▶ _To do_: The line with "News (459, 196)", the line with "You are a GUI agent. The screenshot is 1201×2576.", and all lines between them in the material below: return these exactly, and no others.
** Entries supplied follows **
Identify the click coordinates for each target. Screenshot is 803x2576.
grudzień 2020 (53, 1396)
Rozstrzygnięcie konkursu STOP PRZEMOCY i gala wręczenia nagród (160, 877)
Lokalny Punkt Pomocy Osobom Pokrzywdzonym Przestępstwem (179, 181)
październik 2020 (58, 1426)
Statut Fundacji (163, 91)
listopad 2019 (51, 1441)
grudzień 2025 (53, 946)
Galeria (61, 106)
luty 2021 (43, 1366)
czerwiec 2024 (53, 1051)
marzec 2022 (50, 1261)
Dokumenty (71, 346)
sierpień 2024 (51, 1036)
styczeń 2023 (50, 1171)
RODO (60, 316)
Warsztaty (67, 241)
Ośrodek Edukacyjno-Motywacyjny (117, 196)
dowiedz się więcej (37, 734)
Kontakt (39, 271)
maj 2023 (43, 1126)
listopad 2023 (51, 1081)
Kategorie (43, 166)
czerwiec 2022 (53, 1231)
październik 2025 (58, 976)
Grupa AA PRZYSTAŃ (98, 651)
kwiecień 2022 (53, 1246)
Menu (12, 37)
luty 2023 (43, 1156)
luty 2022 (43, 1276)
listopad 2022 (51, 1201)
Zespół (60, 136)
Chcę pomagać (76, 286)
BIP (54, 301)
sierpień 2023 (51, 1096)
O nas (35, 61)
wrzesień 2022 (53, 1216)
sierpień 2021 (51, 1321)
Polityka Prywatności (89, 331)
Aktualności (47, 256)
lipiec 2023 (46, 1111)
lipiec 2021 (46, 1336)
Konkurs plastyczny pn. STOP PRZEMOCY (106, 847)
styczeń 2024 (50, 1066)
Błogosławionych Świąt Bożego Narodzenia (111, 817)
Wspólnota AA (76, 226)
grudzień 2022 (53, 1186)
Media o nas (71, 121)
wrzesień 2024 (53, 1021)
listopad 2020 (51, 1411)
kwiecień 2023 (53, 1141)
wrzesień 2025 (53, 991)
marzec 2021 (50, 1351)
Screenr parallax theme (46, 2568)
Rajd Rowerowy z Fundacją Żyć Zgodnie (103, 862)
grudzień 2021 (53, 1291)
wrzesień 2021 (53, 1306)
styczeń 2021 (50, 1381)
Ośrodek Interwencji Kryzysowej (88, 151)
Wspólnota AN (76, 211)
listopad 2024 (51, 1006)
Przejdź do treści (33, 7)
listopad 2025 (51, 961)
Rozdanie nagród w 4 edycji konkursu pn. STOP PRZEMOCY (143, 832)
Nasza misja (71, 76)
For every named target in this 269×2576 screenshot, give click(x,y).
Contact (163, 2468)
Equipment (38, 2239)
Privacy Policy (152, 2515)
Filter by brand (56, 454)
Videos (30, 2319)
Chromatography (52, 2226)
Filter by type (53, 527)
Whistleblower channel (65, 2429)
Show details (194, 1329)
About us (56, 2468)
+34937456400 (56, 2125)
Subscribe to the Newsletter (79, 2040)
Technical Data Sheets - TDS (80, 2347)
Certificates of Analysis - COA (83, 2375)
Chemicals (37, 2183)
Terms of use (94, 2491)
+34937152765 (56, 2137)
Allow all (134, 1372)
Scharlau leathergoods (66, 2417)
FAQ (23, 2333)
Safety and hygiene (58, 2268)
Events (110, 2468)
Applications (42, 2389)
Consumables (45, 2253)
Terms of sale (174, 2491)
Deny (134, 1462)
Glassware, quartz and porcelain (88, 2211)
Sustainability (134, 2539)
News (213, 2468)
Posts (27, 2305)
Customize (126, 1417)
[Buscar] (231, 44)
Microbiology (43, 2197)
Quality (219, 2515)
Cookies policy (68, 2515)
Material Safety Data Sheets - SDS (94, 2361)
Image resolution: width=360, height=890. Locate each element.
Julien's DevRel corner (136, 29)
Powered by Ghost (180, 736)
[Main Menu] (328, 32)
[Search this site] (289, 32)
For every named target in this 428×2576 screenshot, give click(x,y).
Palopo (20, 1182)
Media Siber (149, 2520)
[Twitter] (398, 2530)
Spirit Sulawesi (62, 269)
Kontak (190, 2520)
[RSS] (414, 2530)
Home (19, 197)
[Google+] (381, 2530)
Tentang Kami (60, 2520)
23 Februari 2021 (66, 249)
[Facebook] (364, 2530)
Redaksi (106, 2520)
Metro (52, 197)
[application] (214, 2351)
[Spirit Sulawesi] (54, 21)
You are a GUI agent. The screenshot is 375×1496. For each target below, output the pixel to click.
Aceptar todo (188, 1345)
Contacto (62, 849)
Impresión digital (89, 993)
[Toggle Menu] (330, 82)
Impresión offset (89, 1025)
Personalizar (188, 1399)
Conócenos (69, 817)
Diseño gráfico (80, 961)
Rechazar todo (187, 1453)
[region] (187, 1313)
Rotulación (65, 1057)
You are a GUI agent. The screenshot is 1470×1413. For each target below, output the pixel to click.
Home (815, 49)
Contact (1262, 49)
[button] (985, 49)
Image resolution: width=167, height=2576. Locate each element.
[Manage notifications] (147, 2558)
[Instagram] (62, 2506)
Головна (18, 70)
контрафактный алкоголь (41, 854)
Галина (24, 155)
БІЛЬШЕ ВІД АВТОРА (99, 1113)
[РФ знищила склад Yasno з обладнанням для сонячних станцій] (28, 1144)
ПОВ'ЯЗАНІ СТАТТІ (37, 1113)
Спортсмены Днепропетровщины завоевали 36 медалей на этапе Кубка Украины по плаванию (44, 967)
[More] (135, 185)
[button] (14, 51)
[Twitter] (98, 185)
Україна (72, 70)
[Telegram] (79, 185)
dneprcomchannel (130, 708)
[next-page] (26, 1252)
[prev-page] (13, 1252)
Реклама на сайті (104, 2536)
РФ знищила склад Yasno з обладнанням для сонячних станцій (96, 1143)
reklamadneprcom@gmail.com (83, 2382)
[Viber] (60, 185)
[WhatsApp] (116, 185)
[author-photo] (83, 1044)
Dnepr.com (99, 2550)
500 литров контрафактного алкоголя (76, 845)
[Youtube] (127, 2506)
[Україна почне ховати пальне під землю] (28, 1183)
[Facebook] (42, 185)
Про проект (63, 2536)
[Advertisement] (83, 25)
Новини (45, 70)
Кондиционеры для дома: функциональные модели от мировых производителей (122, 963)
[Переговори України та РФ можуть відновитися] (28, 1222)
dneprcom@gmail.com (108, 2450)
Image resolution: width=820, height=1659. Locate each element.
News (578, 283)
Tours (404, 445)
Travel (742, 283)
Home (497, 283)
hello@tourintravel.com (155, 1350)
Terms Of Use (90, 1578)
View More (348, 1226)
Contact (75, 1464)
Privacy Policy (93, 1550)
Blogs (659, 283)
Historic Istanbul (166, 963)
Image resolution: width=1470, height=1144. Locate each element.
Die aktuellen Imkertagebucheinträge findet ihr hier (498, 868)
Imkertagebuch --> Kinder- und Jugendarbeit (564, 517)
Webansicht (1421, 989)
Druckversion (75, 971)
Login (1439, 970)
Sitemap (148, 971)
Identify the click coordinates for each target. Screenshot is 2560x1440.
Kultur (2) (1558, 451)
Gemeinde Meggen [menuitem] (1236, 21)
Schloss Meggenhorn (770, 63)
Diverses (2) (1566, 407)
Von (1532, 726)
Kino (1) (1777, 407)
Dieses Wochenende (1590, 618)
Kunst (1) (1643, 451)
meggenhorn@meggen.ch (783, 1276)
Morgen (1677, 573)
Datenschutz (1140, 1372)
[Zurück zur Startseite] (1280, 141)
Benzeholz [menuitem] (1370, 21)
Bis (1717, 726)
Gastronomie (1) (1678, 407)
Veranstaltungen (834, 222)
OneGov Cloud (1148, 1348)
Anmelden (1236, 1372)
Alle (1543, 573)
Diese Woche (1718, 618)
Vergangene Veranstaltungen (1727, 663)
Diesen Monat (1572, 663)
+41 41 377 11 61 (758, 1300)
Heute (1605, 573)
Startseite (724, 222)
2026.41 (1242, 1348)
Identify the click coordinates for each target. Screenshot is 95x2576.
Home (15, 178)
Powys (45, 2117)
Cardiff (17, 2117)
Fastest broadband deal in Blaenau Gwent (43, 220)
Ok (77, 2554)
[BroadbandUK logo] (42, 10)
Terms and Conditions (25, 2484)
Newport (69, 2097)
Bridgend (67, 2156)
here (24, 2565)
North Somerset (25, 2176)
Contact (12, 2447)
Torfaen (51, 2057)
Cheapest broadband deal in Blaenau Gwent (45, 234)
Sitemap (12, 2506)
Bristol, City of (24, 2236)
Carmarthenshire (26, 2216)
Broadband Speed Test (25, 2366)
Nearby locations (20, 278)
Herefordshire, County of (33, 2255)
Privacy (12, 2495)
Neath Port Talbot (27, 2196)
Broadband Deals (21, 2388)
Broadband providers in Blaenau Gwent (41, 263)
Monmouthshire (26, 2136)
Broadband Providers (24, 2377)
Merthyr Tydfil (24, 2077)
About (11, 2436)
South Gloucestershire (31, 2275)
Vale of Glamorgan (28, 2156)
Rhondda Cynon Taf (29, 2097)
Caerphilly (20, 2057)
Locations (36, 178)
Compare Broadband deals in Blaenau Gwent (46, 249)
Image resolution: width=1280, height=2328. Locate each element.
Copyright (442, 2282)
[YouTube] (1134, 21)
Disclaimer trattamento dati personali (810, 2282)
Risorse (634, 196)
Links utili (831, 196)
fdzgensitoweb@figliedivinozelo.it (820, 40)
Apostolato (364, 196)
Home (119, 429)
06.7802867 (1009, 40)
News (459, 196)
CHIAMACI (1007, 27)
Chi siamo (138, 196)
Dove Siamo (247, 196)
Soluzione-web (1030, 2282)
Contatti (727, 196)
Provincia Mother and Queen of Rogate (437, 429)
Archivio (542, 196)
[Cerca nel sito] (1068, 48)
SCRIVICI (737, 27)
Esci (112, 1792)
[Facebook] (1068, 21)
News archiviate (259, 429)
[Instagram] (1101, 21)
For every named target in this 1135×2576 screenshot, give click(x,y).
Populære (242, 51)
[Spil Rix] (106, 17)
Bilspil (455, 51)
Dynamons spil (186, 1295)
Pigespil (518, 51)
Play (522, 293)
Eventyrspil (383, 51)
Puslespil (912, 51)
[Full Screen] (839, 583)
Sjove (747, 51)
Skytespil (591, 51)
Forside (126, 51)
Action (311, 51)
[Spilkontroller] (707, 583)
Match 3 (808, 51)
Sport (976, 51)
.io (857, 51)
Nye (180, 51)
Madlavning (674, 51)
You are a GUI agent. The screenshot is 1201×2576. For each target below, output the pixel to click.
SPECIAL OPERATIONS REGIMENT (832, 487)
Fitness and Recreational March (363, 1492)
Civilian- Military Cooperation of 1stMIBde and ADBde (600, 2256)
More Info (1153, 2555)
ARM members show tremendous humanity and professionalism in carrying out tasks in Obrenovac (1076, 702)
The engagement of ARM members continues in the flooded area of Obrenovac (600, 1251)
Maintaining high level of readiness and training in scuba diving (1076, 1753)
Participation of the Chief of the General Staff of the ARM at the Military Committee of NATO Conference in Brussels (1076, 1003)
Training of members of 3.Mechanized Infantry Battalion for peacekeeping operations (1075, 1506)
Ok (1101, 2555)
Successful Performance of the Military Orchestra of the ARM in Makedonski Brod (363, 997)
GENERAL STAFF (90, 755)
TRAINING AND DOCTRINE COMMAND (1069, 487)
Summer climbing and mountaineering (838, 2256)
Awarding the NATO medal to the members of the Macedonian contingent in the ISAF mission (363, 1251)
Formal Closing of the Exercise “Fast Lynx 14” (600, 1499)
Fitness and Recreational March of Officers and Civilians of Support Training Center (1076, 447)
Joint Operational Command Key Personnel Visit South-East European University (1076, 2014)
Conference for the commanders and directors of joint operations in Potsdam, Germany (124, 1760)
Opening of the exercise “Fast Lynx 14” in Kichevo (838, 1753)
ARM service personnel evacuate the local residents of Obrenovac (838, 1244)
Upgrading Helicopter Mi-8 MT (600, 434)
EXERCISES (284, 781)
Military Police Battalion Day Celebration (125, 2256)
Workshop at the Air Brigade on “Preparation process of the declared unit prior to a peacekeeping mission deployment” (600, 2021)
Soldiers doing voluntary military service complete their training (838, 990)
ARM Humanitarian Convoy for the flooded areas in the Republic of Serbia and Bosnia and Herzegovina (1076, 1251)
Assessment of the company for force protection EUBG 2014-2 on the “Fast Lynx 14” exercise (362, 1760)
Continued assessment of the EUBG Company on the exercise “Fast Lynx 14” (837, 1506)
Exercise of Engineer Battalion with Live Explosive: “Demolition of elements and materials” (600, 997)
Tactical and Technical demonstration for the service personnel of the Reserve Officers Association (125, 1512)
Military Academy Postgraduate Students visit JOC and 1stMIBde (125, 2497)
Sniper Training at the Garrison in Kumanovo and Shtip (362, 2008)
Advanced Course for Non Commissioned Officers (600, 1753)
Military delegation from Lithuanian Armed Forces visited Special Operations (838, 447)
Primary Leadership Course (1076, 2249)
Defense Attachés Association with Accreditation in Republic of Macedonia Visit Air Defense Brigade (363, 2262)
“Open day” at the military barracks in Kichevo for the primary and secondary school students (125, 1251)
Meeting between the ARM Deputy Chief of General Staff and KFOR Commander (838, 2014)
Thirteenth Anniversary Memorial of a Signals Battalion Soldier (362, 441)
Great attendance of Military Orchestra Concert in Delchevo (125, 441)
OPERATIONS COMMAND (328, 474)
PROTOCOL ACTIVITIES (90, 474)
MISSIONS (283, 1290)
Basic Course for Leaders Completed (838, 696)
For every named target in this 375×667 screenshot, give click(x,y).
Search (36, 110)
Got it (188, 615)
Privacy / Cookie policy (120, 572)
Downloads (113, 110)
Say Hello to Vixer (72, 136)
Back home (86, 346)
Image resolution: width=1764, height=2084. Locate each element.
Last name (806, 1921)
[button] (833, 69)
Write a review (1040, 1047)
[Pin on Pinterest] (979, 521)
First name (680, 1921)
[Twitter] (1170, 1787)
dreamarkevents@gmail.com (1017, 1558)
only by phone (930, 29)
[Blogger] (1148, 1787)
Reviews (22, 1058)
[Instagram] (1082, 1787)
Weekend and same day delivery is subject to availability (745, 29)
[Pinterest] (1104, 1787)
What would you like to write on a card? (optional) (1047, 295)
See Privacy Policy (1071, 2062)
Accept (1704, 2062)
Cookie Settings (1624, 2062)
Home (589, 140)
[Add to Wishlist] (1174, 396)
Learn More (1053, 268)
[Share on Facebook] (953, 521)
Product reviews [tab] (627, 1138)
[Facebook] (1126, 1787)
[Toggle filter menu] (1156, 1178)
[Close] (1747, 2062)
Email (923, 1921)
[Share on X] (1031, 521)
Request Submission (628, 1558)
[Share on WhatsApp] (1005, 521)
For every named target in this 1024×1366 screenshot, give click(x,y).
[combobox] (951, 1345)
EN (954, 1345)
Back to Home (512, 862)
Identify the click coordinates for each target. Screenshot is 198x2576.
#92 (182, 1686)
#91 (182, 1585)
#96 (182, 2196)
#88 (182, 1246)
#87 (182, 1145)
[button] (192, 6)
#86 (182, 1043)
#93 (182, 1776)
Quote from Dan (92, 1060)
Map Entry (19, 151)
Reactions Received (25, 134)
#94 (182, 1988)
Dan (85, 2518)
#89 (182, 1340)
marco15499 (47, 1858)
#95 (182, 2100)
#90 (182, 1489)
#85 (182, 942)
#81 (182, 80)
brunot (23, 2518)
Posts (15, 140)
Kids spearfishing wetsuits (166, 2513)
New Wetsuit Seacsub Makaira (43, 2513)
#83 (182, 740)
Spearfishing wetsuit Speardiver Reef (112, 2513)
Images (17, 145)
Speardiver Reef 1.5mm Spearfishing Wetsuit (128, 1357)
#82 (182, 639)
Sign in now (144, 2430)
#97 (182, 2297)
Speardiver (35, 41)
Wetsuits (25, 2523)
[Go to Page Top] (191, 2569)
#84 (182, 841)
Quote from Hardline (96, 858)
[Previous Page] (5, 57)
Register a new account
** End of Entries supplied **
▶ _Written answer_:
News (459, 196)
CHIAMACI (1007, 27)
Chi siamo (138, 196)
Dove Siamo (247, 196)
Soluzione-web (1030, 2282)
Contatti (727, 196)
Provincia Mother and Queen of Rogate (437, 429)
Archivio (542, 196)
[Cerca nel sito] (1068, 48)
SCRIVICI (737, 27)
Esci (112, 1792)
[Facebook] (1068, 21)
News archiviate (259, 429)
[Instagram] (1101, 21)
For every named target in this 1135×2576 screenshot, give click(x,y).
Populære (242, 51)
[Spil Rix] (106, 17)
Bilspil (455, 51)
Dynamons spil (186, 1295)
Pigespil (518, 51)
Play (522, 293)
Eventyrspil (383, 51)
Puslespil (912, 51)
[Full Screen] (839, 583)
Sjove (747, 51)
Skytespil (591, 51)
Forside (126, 51)
Action (311, 51)
[Spilkontroller] (707, 583)
Match 3 (808, 51)
Sport (976, 51)
.io (857, 51)
Nye (180, 51)
Madlavning (674, 51)
You are a GUI agent. The screenshot is 1201×2576. For each target below, output the pixel to click.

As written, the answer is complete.